Моррель направился к Бошану и Шато-Рено. Те, увидев, что Моррель идет к ним, сделали ему навстречу несколько шагов.

Молодые люди раскланялись друг с другом, если и не приветливо, то со всей учтивостью.

– Простите, господа, – сказал Моррель, – но я не вижу господина де Морсера.

– Сегодня утром, – ответил Шато-Рено, – он послал предупредить нас, что встретится с нами на месте дуэли.

– Вот как, – заметил Моррель.

Бошан посмотрел на часы.

– Пять минут девятого; это еще не поздно, господин Моррель, – сказал он.

– Я вовсе не это имел в виду, – возразил Максимилиан.

– Да вот, кстати, и карета, – прервал Шато-Рено.

По одной из аллей, сходившихся у перекрестка, где они стояли, мчался экипаж.

– Господа, – сказал Моррель, – я надеюсь, вы позаботились привезти с собой пистолеты?
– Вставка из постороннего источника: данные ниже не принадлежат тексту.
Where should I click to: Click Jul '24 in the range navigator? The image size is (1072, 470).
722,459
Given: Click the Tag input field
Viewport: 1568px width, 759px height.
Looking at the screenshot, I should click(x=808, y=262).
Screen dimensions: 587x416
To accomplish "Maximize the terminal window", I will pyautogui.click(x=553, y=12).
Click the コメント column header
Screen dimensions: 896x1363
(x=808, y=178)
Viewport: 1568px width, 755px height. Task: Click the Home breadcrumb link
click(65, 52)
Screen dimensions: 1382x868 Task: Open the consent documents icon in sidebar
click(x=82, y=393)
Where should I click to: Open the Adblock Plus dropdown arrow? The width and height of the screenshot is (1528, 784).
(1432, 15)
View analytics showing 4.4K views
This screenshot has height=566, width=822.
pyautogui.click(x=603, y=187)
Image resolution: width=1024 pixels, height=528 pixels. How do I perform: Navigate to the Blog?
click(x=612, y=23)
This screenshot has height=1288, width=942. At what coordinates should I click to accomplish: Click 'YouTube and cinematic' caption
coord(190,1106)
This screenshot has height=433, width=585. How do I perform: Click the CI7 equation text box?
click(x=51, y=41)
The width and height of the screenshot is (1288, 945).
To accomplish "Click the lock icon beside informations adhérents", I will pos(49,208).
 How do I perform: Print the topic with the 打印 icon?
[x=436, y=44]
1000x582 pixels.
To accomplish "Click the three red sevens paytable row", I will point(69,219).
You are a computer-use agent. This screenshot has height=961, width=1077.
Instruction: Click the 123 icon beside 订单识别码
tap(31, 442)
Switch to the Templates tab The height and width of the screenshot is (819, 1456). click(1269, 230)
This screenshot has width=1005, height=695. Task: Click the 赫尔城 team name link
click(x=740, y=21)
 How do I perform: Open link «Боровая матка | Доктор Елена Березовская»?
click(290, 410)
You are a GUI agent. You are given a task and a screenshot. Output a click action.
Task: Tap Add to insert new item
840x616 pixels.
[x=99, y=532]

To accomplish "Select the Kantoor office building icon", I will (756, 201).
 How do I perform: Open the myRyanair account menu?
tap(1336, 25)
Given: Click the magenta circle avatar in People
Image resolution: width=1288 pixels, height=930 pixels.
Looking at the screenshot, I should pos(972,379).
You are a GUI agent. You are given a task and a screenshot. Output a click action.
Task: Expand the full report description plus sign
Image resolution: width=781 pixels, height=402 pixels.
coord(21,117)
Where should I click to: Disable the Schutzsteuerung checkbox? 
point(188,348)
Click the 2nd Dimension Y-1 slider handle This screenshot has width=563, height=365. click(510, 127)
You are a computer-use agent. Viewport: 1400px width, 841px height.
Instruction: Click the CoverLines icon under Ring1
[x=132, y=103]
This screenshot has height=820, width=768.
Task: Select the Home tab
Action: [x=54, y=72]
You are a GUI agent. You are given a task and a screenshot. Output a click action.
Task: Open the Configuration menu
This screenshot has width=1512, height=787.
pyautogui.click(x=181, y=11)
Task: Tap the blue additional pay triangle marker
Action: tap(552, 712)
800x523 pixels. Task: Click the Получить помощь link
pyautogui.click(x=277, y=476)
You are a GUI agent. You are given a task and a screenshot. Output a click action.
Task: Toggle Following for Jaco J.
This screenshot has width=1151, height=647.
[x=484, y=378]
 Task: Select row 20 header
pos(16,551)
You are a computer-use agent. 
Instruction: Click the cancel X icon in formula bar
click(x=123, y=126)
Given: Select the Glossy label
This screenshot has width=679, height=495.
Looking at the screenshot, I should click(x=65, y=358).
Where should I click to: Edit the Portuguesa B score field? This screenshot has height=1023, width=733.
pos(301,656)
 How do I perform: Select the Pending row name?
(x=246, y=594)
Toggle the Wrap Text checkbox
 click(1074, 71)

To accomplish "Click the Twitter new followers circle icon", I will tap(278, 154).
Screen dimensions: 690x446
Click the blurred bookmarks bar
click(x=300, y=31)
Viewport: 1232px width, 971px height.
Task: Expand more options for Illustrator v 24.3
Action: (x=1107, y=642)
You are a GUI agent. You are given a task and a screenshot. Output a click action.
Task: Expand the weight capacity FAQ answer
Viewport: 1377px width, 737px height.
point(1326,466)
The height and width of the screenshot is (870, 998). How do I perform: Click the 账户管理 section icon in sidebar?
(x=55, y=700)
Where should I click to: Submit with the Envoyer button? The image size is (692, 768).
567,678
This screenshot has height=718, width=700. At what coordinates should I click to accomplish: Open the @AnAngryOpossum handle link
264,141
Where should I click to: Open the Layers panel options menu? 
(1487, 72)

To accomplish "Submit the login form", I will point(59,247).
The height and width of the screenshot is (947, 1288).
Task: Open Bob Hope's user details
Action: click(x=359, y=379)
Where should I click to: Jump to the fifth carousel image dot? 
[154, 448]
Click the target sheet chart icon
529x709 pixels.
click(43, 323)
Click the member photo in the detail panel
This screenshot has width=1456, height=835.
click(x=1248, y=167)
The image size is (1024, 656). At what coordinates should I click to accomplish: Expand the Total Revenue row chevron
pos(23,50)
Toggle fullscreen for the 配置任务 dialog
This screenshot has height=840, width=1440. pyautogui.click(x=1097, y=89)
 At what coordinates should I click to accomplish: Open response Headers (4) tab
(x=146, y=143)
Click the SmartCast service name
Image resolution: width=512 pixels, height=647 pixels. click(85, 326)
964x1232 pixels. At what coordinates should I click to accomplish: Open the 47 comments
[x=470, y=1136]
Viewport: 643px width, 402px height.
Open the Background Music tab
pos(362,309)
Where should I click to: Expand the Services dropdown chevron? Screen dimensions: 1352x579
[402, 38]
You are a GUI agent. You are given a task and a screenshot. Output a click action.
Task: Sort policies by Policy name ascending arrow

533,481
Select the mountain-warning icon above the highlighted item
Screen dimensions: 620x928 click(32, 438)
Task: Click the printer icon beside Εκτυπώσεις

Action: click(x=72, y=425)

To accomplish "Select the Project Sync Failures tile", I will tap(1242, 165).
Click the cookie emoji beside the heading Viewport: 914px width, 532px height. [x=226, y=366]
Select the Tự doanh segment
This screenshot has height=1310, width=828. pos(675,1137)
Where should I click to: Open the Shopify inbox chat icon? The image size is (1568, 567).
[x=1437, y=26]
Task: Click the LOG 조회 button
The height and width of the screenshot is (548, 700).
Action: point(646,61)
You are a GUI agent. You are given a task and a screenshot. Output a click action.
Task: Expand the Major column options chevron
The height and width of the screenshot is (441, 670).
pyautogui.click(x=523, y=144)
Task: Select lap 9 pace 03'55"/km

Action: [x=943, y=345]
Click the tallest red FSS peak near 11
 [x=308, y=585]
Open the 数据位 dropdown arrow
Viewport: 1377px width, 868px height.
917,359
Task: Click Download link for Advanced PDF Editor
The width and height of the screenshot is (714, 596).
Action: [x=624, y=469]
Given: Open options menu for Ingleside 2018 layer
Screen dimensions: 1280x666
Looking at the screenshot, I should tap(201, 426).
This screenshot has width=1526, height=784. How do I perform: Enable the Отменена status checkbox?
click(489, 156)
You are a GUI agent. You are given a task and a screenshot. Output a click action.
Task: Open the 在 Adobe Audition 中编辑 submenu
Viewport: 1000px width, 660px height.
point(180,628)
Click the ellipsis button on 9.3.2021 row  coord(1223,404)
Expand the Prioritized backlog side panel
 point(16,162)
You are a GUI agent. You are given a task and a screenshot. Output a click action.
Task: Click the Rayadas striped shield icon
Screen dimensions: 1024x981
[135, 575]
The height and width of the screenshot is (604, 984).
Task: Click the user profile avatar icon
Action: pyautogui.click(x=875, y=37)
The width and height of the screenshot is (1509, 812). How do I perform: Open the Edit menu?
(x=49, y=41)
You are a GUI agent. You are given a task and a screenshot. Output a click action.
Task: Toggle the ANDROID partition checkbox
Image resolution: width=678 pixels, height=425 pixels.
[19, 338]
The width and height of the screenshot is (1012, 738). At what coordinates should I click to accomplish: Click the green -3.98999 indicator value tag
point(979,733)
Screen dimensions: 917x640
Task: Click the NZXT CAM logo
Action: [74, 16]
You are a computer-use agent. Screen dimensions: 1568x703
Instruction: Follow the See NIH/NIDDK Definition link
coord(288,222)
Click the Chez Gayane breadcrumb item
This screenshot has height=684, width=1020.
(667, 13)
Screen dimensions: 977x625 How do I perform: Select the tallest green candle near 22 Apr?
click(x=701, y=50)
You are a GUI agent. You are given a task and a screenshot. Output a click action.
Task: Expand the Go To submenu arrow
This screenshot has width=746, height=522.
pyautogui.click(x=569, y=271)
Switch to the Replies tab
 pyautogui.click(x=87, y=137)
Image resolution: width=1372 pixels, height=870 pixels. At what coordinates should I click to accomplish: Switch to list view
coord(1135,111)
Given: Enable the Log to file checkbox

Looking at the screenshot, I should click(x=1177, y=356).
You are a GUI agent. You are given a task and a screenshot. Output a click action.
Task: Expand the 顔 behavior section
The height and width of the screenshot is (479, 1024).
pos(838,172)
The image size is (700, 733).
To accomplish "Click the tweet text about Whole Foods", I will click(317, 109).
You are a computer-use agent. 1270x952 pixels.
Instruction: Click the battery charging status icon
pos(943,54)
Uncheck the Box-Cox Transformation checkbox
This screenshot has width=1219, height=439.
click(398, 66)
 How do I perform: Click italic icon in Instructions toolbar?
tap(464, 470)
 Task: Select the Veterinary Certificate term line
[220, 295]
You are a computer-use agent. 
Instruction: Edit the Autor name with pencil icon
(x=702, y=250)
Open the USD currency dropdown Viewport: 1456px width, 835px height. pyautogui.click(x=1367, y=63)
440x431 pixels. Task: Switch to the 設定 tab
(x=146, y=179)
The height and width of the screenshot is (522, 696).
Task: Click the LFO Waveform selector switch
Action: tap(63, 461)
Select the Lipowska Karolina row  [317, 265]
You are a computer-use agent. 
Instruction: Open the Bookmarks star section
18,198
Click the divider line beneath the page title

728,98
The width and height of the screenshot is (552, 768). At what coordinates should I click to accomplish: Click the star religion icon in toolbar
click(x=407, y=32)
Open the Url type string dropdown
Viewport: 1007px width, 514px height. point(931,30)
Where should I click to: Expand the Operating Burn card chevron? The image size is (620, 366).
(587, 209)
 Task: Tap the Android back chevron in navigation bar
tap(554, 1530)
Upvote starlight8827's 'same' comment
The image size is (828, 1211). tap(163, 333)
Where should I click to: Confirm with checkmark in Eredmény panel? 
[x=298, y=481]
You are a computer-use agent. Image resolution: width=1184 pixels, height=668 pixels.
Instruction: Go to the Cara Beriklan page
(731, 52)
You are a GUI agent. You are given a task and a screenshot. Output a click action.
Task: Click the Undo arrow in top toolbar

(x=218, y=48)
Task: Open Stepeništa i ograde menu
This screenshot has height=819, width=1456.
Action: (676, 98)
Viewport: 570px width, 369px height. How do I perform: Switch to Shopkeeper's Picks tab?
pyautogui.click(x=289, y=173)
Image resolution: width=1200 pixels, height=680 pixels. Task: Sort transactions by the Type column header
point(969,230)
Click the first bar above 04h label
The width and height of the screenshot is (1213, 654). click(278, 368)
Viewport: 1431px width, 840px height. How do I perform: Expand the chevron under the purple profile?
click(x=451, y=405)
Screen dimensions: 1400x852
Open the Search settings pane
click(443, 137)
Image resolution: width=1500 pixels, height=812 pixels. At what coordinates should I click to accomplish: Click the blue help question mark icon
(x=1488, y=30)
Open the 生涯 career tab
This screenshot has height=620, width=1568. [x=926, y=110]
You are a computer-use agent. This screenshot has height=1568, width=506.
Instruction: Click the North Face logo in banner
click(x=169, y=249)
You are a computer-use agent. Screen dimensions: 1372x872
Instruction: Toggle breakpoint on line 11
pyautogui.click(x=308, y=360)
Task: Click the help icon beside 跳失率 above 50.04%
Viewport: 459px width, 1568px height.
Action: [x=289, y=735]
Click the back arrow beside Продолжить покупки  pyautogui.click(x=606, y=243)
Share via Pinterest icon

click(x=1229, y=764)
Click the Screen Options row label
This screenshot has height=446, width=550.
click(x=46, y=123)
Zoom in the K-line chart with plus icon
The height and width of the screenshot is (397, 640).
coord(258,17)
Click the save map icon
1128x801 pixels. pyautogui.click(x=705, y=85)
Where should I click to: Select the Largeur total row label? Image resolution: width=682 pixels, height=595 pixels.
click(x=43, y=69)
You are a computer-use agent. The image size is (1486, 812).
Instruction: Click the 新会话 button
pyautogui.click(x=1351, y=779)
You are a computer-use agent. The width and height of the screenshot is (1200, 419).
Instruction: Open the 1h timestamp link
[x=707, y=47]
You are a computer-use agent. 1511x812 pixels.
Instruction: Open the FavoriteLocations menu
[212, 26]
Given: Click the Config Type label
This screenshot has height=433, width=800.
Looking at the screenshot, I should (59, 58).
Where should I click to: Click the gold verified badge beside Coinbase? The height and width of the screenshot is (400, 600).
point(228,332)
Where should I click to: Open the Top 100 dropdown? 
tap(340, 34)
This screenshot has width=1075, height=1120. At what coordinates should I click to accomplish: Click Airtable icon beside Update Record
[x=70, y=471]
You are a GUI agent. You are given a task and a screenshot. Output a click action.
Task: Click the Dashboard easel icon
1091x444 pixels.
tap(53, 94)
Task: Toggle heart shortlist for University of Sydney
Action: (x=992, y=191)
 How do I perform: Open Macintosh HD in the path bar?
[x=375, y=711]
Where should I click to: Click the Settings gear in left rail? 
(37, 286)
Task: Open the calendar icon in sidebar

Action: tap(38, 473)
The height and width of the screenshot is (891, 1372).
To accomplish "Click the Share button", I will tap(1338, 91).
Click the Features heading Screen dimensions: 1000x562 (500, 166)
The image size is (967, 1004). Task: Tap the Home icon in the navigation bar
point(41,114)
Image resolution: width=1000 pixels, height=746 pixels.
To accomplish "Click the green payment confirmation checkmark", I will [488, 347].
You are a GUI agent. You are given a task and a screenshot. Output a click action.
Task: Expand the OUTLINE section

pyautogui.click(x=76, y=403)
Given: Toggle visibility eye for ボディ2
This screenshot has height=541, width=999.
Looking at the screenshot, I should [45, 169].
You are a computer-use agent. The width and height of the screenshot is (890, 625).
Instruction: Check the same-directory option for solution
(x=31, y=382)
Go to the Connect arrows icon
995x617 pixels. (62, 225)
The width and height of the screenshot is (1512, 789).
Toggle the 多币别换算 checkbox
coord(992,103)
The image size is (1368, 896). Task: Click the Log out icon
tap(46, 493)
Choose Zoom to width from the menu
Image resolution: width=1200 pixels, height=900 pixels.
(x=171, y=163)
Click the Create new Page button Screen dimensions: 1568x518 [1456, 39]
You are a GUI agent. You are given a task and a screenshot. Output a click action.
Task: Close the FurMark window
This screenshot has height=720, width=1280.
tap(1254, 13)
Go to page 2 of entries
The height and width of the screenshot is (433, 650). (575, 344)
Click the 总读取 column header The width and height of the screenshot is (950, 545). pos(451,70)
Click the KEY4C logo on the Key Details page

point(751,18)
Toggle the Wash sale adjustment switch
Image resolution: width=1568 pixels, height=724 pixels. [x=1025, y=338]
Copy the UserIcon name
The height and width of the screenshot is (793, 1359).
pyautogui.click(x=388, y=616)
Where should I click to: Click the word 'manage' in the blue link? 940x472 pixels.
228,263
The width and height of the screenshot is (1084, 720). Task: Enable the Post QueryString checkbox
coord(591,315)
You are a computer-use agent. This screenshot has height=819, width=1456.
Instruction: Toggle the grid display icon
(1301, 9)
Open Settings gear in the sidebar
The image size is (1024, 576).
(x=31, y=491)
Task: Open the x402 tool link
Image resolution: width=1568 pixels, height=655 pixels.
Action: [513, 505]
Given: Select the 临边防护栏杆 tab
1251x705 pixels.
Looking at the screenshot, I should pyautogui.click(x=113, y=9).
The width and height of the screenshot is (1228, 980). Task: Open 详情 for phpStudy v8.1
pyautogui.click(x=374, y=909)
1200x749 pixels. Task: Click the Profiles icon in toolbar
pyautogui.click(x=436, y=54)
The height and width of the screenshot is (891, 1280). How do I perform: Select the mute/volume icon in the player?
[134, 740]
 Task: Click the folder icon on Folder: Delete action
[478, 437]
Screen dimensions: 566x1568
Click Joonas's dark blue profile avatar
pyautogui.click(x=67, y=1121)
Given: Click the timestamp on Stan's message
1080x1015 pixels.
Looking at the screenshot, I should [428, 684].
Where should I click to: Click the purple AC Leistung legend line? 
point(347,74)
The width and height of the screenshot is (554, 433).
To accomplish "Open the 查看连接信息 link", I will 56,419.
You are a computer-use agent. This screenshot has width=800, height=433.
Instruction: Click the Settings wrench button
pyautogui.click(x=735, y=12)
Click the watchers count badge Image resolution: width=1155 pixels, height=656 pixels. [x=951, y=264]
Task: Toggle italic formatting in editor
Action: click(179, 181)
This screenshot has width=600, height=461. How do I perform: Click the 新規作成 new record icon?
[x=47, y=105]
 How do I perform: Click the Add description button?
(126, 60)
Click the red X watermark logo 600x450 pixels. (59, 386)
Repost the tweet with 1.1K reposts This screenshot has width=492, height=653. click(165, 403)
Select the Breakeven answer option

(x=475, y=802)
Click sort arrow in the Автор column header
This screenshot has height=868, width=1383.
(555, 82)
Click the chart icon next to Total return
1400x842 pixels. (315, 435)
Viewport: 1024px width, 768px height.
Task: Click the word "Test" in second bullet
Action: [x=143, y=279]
Граф Монте-Кристо заявил мне, что отказывается от своего права воспользоваться своими.

– Мы предвидели это, – отвечал Бошан, – и я привез пистолеты, которые я купил с неделю тому назад, предполагая, что они мне понадобятся. Они совсем новые и еще ни разу не были в употреблении. Не желаете ли их осмотреть?

– Раз вы говорите, – с поклоном ответил Моррель, – что господин де Морсер с этими пистолетами не знаком, то мне, разумеется, достаточно вашего слова.

– Господа, – сказал Шато-Рено, – это совсем не Морсер приехал. Смотрите-ка!

В самом деле к ним приближались Франц и Дебрэ.

– Каким образом вы здесь, господа? – сказал Шато-Рено, пожимая обоим руки.

– Мы здесь потому, – сказал Дебрэ, – что Альбер сегодня утром попросил нас приехать на место дуэли.

Бошан и Шато-Рено удивленно переглянулись.

– Господа, – сказал Моррель, – я, кажется, понимаю, в чем дело.

– Так скажите.

– Вчера днем я получил от господина де Морсера письмо, в котором он просил меня быть вечером в Опере.

– И я, – сказал Дебрэ.

– И я, – сказал Франц.

– И мы, – сказали Шато-Рено и Бошан.

– Он хотел, чтобы вы присутствовали при вызове, – сказал Моррель. – Теперь он хочет, чтобы вы присутствовали при дуэли.

– Да, – сказали молодые люди, – это так и есть, господин Моррель, по-видимому, вы угадали.

– Но тем не менее Альбер не едет, – пробормотал Шато-Рено, – он уже опоздал на десять минут.

– А вот и он, – сказал Бошан, – верхом; смотрите, мчится во весь опор, и с ним слуга.

– Какая неосторожность, – сказал Шато-Рено, – верхом перед дуэлью на пистолетах! А сколько я его наставлял!

– И, кроме того, посмотрите, – сказал Бошан, – воротник с галстуком, открытый сюртук, белый жилет; почему он заодно не нарисовал себе кружок на животе – и проще, и скорее!

Тем временем Альбер был уже в десяти шагах от них; он остановил лошадь, спрыгнул на землю и бросил поводья слуге.

Он был бледен, веки его покраснели и припухли. Видно было, что он всю ночь не спал.

На его лице было серьезное и печальное выражение, совершенно ему несвойственное.

– Благодарю вас, господа, – сказал он, – что вы откликнулись на мое приглашение; поверьте, что я крайне признателен вам за это дружеское внимание.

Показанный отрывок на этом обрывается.